La pittura napoletana, libera da una tradizione figurativa ingombrante, fu pabulum fertile per il luminismo caravaggesco, che esaltava la realtà sensuale e turbata dell’animo umano.

Le regole formali, altrove sacre, qui vennero meno, cedendo all’estro, al gusto ed alle fantasie sfrenate del pittore e ciò accadeva mentre Venezia era come esausta dalla sua geniale fecondità., Roma chiusa nel suo sogno plastico e monumentale, Bologna stretta nel conservatorismo di rigorosa osservanza ai canoni romani.

Da noi Caravaggio, al culmine della sua forma, è subito amato e compreso, qui nascerà il paesaggio romantico, qui la materia vegetale e vivente salirà alla idealità della lirica più pura, qui si rinnoverà con più linfa il dramma visionario degli ultimi veneziani ed il fermento pittorico troverà la sua più alta espressione nelle tele e negli affreschi.

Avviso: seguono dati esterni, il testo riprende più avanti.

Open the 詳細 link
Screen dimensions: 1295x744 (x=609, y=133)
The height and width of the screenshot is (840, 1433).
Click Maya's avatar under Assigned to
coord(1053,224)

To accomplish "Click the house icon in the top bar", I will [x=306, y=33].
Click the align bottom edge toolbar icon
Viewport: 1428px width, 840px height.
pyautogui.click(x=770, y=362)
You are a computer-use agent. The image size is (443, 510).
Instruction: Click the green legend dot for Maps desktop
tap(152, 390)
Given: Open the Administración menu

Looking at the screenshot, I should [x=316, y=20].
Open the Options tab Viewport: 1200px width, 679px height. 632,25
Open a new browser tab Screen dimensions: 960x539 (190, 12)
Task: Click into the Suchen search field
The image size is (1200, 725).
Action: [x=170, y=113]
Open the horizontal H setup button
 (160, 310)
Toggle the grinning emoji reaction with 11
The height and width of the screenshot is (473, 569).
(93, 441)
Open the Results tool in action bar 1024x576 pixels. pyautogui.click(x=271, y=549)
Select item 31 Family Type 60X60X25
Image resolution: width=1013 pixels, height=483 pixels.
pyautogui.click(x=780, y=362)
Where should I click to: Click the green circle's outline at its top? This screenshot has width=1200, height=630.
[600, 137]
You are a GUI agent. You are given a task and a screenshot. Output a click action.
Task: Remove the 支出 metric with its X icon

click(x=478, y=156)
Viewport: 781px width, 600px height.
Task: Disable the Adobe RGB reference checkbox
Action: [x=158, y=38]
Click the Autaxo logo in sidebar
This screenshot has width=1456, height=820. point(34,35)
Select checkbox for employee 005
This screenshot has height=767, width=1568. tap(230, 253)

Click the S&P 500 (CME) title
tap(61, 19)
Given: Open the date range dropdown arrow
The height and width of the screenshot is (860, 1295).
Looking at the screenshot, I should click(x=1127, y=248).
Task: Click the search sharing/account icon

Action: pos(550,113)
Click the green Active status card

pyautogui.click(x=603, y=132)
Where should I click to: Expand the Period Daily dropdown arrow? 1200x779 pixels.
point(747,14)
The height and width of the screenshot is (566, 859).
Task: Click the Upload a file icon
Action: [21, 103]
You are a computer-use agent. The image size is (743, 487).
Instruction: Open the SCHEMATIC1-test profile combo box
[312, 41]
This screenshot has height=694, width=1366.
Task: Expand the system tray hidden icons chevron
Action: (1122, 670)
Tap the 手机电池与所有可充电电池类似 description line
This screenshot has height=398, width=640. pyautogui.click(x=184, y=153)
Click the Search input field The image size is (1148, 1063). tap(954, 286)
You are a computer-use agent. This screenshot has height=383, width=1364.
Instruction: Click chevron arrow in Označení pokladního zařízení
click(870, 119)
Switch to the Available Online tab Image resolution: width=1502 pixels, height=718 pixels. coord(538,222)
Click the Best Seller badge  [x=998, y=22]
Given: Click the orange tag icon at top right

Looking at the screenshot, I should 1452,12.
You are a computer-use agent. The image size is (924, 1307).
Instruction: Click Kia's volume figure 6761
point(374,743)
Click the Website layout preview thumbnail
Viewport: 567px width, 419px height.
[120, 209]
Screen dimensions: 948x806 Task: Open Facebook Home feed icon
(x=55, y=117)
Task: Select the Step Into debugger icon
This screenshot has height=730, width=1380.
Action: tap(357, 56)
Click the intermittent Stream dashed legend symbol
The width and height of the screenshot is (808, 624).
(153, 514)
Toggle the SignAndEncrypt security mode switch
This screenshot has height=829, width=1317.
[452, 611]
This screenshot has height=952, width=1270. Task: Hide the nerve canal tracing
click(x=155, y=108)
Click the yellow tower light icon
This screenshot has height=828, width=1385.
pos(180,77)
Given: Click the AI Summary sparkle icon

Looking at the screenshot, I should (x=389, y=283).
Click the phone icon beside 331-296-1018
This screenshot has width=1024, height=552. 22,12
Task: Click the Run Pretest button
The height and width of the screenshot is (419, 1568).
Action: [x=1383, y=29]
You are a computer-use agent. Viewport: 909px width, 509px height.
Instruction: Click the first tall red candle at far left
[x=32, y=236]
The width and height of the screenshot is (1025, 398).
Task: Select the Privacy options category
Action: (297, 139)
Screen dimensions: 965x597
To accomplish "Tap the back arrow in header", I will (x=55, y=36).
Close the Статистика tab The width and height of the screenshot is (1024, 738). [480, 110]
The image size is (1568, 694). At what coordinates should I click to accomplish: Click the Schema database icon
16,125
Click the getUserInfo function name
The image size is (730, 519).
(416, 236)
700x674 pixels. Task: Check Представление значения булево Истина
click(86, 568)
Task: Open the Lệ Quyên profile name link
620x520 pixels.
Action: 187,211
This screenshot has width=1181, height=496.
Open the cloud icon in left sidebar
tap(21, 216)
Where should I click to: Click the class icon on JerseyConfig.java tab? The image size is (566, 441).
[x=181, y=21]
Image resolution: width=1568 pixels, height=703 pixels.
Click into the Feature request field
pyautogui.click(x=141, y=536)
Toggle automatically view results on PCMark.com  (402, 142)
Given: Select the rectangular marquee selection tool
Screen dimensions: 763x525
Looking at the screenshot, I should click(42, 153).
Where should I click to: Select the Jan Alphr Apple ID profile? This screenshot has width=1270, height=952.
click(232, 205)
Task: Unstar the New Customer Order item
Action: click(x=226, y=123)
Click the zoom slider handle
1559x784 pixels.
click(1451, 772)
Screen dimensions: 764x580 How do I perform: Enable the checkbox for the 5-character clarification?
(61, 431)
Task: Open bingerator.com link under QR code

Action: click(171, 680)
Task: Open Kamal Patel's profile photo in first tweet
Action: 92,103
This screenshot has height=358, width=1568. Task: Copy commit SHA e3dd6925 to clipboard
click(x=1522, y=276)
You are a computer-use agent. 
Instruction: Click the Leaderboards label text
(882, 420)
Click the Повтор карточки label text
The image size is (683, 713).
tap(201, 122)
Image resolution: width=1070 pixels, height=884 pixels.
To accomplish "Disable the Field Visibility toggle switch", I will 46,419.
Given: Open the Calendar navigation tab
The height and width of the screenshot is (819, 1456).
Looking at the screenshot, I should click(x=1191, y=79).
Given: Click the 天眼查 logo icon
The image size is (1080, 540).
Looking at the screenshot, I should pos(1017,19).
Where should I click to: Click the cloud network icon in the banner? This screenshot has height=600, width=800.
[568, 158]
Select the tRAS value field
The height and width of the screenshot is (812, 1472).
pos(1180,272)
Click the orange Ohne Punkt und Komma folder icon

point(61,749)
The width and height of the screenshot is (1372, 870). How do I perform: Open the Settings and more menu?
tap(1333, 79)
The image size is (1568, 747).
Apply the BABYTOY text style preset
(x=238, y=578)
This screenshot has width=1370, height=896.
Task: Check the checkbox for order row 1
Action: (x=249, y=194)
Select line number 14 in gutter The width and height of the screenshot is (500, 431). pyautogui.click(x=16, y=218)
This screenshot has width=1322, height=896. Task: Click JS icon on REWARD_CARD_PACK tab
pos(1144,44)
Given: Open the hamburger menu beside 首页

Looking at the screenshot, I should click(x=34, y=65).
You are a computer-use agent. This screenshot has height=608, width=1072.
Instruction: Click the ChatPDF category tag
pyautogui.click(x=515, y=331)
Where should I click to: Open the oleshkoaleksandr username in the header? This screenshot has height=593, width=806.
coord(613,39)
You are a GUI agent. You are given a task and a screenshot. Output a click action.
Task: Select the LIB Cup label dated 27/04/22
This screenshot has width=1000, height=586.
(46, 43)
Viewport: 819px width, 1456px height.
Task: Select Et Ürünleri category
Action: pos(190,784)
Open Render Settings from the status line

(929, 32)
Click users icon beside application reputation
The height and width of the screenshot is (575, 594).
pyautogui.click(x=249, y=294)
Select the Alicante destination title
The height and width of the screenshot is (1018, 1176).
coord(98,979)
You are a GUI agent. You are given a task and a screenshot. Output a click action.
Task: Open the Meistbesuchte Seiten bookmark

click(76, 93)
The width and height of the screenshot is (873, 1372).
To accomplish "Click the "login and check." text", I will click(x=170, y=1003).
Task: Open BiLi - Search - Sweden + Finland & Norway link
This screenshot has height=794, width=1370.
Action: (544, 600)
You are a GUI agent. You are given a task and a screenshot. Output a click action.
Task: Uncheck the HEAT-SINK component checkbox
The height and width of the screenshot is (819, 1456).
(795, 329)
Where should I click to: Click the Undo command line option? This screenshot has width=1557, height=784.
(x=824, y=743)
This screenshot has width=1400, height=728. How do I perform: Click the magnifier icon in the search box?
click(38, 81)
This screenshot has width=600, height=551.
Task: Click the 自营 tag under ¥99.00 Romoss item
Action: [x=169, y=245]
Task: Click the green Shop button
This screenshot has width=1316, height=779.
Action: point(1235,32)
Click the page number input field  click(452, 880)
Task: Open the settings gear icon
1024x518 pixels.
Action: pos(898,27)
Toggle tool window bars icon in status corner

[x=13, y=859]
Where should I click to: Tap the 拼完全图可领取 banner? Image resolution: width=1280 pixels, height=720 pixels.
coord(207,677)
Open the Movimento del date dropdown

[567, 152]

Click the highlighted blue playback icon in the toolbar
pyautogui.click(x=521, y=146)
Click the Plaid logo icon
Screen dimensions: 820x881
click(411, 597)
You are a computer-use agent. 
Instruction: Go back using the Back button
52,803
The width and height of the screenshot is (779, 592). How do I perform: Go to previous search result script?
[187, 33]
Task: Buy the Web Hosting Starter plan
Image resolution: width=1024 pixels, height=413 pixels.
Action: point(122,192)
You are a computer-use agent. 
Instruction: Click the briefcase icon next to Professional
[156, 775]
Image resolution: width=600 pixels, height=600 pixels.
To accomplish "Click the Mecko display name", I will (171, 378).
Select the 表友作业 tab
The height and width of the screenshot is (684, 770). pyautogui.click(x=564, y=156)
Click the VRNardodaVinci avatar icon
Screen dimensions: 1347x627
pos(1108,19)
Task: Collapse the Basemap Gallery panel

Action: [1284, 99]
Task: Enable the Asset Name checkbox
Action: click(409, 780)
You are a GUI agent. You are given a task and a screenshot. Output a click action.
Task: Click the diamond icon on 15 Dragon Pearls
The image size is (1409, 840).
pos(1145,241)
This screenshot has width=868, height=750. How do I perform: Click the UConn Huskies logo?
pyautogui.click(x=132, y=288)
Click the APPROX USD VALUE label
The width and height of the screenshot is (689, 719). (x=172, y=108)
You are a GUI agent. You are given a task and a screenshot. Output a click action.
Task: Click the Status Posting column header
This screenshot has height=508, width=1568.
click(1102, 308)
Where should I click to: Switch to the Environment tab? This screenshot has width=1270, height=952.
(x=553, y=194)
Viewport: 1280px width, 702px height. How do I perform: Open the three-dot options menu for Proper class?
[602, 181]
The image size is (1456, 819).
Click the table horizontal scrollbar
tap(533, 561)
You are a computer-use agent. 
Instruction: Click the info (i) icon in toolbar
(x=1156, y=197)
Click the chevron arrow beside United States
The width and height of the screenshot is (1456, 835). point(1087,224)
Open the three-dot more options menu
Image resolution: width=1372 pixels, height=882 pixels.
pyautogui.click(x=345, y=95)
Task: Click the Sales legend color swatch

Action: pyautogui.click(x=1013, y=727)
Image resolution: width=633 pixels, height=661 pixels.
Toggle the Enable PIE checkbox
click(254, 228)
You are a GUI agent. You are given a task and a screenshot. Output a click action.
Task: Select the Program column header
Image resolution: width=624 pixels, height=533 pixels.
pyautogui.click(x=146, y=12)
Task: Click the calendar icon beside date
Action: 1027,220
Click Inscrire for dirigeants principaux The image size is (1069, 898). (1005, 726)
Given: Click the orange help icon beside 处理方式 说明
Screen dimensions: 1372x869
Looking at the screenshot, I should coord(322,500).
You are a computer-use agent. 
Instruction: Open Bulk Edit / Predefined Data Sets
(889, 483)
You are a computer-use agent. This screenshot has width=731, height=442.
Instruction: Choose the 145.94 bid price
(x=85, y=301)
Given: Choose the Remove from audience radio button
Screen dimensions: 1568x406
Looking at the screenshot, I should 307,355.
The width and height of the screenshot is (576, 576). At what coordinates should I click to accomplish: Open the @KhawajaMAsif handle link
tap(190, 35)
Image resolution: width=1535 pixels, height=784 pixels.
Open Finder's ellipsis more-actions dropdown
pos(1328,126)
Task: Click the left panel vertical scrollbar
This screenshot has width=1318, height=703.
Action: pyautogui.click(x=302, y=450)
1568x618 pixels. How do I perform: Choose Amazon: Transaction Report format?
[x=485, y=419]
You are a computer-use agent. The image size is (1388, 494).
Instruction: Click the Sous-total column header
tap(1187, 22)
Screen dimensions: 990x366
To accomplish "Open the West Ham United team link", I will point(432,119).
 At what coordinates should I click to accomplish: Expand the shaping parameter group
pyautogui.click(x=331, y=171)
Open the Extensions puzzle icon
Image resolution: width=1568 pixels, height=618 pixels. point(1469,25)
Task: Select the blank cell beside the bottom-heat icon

La pittura napoletana del Seicento regalerà all’ Europa la dissoluzione pittorica del manierismo nella formula decorativa del "rococò" ed al tempo stesso glorificherà il principio luminista del dualismo chiaroscurale, che sarà la sintesi spaziale di colore e di luce, con la sua visione immanentista del reale trasfigurato in ardente poesia.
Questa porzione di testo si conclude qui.